Feb 11, 2011 10:50 GMT  ·  By

Facebook has rolled out a brand new design for Pages along with several big new features. Facebook Pages now look and feel like the regular profile pages that got updated last year. A very interesting new feature is the possibility to log in as your page, leaving comments or even liking other pages using your page identity rather than your own.

There is even a News Feed for your page now. Along with the redesign, Facebook introduced better tools to surface relevant comments and moderate spammy ones.

"We are excited to introduce major improvements to Pages. These new features will help you manage communication, express yourself, and increase engagement," Facebook announced.

For regular users, the big change is the new design.
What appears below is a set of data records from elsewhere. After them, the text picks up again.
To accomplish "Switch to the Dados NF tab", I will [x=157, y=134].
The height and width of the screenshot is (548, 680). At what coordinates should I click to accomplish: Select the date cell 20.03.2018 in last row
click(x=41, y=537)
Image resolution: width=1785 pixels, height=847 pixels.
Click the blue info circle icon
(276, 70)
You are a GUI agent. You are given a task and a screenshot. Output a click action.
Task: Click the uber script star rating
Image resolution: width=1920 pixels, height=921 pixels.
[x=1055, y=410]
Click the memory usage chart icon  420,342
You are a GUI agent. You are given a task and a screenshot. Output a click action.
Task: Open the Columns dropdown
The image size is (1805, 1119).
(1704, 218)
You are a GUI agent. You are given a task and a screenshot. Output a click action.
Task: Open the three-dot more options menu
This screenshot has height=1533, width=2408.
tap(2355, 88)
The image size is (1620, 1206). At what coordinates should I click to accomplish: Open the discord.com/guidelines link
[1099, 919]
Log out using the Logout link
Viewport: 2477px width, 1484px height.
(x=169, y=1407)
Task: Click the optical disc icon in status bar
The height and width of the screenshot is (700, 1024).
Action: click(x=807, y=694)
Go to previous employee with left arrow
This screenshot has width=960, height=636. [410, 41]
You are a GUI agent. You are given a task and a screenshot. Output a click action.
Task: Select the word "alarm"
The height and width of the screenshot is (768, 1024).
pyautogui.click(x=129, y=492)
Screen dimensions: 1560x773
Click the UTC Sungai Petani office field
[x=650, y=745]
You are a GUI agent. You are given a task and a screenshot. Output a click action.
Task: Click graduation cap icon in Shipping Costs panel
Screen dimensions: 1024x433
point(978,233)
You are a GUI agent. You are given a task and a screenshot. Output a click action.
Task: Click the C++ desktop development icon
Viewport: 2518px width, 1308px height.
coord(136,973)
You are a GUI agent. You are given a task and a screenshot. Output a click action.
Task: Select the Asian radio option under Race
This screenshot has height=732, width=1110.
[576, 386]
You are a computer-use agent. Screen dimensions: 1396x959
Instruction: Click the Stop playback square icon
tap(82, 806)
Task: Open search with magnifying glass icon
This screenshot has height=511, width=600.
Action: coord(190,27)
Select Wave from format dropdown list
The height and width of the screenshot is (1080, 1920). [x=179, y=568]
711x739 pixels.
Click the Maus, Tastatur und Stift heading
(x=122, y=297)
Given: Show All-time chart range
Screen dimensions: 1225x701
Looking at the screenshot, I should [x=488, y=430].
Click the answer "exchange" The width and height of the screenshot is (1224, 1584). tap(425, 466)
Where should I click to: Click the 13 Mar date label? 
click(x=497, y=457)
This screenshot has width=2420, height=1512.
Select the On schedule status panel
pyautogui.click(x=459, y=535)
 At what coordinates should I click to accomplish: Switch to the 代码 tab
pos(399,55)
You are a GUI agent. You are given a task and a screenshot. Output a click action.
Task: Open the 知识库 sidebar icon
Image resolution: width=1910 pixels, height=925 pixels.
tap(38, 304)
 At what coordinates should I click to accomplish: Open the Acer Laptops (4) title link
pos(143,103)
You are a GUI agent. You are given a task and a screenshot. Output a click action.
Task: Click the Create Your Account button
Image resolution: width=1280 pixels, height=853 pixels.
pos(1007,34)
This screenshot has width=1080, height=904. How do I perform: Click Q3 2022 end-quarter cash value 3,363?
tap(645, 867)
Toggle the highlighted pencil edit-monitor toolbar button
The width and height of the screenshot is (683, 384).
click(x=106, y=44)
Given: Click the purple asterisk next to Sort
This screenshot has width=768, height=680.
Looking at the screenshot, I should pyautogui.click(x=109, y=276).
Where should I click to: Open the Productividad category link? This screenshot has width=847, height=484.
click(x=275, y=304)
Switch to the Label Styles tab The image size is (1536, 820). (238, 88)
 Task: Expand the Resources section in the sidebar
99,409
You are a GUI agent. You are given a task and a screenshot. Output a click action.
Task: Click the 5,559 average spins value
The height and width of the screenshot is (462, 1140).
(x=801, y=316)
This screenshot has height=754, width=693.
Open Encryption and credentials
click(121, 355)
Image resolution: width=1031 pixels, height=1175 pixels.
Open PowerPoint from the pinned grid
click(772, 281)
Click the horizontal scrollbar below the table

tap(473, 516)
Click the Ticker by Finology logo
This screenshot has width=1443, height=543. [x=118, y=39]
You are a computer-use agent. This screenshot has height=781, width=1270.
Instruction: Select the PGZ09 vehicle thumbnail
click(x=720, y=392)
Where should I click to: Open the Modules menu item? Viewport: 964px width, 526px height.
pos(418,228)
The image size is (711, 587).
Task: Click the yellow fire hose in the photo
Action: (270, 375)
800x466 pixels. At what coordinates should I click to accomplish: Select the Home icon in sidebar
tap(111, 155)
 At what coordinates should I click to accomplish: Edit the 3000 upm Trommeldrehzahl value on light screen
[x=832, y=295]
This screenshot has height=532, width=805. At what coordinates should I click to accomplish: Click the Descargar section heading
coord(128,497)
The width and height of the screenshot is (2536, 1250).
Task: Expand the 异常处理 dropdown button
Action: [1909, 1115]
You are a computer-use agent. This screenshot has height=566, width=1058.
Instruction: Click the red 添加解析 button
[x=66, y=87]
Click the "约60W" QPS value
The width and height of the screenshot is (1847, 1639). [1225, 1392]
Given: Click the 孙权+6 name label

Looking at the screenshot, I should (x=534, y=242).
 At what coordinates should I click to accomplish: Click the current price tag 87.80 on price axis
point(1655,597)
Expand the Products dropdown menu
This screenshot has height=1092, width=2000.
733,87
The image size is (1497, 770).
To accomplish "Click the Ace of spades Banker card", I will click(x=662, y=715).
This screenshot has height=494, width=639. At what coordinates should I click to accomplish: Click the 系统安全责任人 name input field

Facebook Pages now borrow from the regular profiles, tabs are gone - moved to the left - and there is a string of photos at the very top of the page.

It's a cleaner design that has proven popular for user profiles, so there probably won't be that many people complaining this time around.

Admins can choose to upgrade to the new design and even preview the pages before applying the change. However, come March 10 and the redesign becomes mandatory.

Apart from the new look, there is new functionality as well. Admins can now browse the site as their Page. It may sound confusing, but it makes a lot of sense. They can leave comments on other pages, even 'like' them, while maintaining their 'official' identity.

While logged in as a Page, you also get a News Feed for it which displays the latest updates, comments and activity around the page.

Facebook has finally gotten around fixing comments for Pages. There is now a way of displaying comments sorted by relevancy rather than in the order they came in. Especially for large pages, this should make that section a lot more useful.

There are also better tools for moderation. Admins can create a list of words or phrases they don't want to get on their pages and any comment containing the words will be marked as spam.